WHAT THIS TASK INVOLVES ▸
Could you pull every line out of the records below and reproduce each one verbatim?

Dataset items ▸
□ □ □ □
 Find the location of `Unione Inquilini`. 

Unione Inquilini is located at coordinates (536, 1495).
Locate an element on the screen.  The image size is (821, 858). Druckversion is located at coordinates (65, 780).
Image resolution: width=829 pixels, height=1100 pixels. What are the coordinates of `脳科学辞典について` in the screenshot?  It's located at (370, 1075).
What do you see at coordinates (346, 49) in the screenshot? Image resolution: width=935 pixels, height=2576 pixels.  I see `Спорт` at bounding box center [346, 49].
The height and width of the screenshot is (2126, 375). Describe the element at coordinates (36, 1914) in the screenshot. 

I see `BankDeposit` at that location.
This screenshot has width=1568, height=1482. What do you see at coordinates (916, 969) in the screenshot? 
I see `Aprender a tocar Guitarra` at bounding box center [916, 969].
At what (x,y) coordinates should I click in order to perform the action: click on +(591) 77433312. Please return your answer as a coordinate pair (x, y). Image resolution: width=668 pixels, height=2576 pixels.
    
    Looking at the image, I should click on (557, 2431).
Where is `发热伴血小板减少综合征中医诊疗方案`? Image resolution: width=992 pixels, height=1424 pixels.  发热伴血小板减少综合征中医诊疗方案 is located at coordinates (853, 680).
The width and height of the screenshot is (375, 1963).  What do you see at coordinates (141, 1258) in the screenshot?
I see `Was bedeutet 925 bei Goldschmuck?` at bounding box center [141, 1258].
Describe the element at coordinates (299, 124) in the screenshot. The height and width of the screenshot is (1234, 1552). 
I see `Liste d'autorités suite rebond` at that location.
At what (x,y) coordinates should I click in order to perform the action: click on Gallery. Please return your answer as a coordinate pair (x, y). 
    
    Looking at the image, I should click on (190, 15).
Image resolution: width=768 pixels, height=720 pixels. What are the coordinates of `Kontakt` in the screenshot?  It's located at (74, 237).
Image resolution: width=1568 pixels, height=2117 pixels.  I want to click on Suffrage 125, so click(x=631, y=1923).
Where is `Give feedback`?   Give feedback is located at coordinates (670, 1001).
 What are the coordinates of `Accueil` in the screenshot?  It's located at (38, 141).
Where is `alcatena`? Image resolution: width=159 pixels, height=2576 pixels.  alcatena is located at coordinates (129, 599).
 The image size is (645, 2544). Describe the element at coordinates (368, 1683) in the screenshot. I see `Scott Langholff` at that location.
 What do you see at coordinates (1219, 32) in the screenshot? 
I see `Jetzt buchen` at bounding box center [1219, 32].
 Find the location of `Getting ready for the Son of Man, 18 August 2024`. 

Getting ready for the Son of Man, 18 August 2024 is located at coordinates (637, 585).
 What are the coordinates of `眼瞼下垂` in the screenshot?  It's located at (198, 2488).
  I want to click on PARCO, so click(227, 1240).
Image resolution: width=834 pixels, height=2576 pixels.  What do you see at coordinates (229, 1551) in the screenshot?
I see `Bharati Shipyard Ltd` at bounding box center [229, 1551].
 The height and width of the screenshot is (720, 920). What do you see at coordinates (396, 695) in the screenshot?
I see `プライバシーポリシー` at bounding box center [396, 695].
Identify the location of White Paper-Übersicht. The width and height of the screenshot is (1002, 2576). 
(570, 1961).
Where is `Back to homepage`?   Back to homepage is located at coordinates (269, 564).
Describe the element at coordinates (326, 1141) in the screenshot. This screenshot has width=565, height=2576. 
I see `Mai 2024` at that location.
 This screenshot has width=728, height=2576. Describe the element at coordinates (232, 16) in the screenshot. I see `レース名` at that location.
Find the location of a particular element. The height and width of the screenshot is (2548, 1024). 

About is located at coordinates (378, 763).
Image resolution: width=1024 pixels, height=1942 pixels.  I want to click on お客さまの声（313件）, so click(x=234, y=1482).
□ □ □ □
COMPLETED EXERCISE ▸
 Find the location of `Unione Inquilini`. 

Unione Inquilini is located at coordinates (536, 1495).
Locate an element on the screen.  The image size is (821, 858). Druckversion is located at coordinates (65, 780).
Image resolution: width=829 pixels, height=1100 pixels. What are the coordinates of `脳科学辞典について` in the screenshot?  It's located at (370, 1075).
What do you see at coordinates (346, 49) in the screenshot? Image resolution: width=935 pixels, height=2576 pixels.  I see `Спорт` at bounding box center [346, 49].
The height and width of the screenshot is (2126, 375). Describe the element at coordinates (36, 1914) in the screenshot. 

I see `BankDeposit` at that location.
This screenshot has width=1568, height=1482. What do you see at coordinates (916, 969) in the screenshot? 
I see `Aprender a tocar Guitarra` at bounding box center [916, 969].
At what (x,y) coordinates should I click in order to perform the action: click on +(591) 77433312. Please return your answer as a coordinate pair (x, y). Image resolution: width=668 pixels, height=2576 pixels.
    
    Looking at the image, I should click on (557, 2431).
Where is `发热伴血小板减少综合征中医诊疗方案`? Image resolution: width=992 pixels, height=1424 pixels.  发热伴血小板减少综合征中医诊疗方案 is located at coordinates (853, 680).
The width and height of the screenshot is (375, 1963).  What do you see at coordinates (141, 1258) in the screenshot?
I see `Was bedeutet 925 bei Goldschmuck?` at bounding box center [141, 1258].
Describe the element at coordinates (299, 124) in the screenshot. The height and width of the screenshot is (1234, 1552). 
I see `Liste d'autorités suite rebond` at that location.
At what (x,y) coordinates should I click in order to perform the action: click on Gallery. Please return your answer as a coordinate pair (x, y). 
    
    Looking at the image, I should click on (190, 15).
Image resolution: width=768 pixels, height=720 pixels. What are the coordinates of `Kontakt` in the screenshot?  It's located at (74, 237).
Image resolution: width=1568 pixels, height=2117 pixels.  I want to click on Suffrage 125, so click(x=631, y=1923).
Where is `Give feedback`?   Give feedback is located at coordinates (670, 1001).
 What are the coordinates of `Accueil` in the screenshot?  It's located at (38, 141).
Where is `alcatena`? Image resolution: width=159 pixels, height=2576 pixels.  alcatena is located at coordinates (129, 599).
 The image size is (645, 2544). Describe the element at coordinates (368, 1683) in the screenshot. I see `Scott Langholff` at that location.
 What do you see at coordinates (1219, 32) in the screenshot? 
I see `Jetzt buchen` at bounding box center [1219, 32].
 Find the location of `Getting ready for the Son of Man, 18 August 2024`. 

Getting ready for the Son of Man, 18 August 2024 is located at coordinates (637, 585).
 What are the coordinates of `眼瞼下垂` in the screenshot?  It's located at (198, 2488).
  I want to click on PARCO, so click(227, 1240).
Image resolution: width=834 pixels, height=2576 pixels.  What do you see at coordinates (229, 1551) in the screenshot?
I see `Bharati Shipyard Ltd` at bounding box center [229, 1551].
 The height and width of the screenshot is (720, 920). What do you see at coordinates (396, 695) in the screenshot?
I see `プライバシーポリシー` at bounding box center [396, 695].
Identify the location of White Paper-Übersicht. The width and height of the screenshot is (1002, 2576). 
(570, 1961).
Where is `Back to homepage`?   Back to homepage is located at coordinates (269, 564).
Describe the element at coordinates (326, 1141) in the screenshot. This screenshot has width=565, height=2576. 
I see `Mai 2024` at that location.
 This screenshot has width=728, height=2576. Describe the element at coordinates (232, 16) in the screenshot. I see `レース名` at that location.
Find the location of a particular element. The height and width of the screenshot is (2548, 1024). 

About is located at coordinates (378, 763).
Image resolution: width=1024 pixels, height=1942 pixels.  I want to click on お客さまの声（313件）, so click(x=234, y=1482).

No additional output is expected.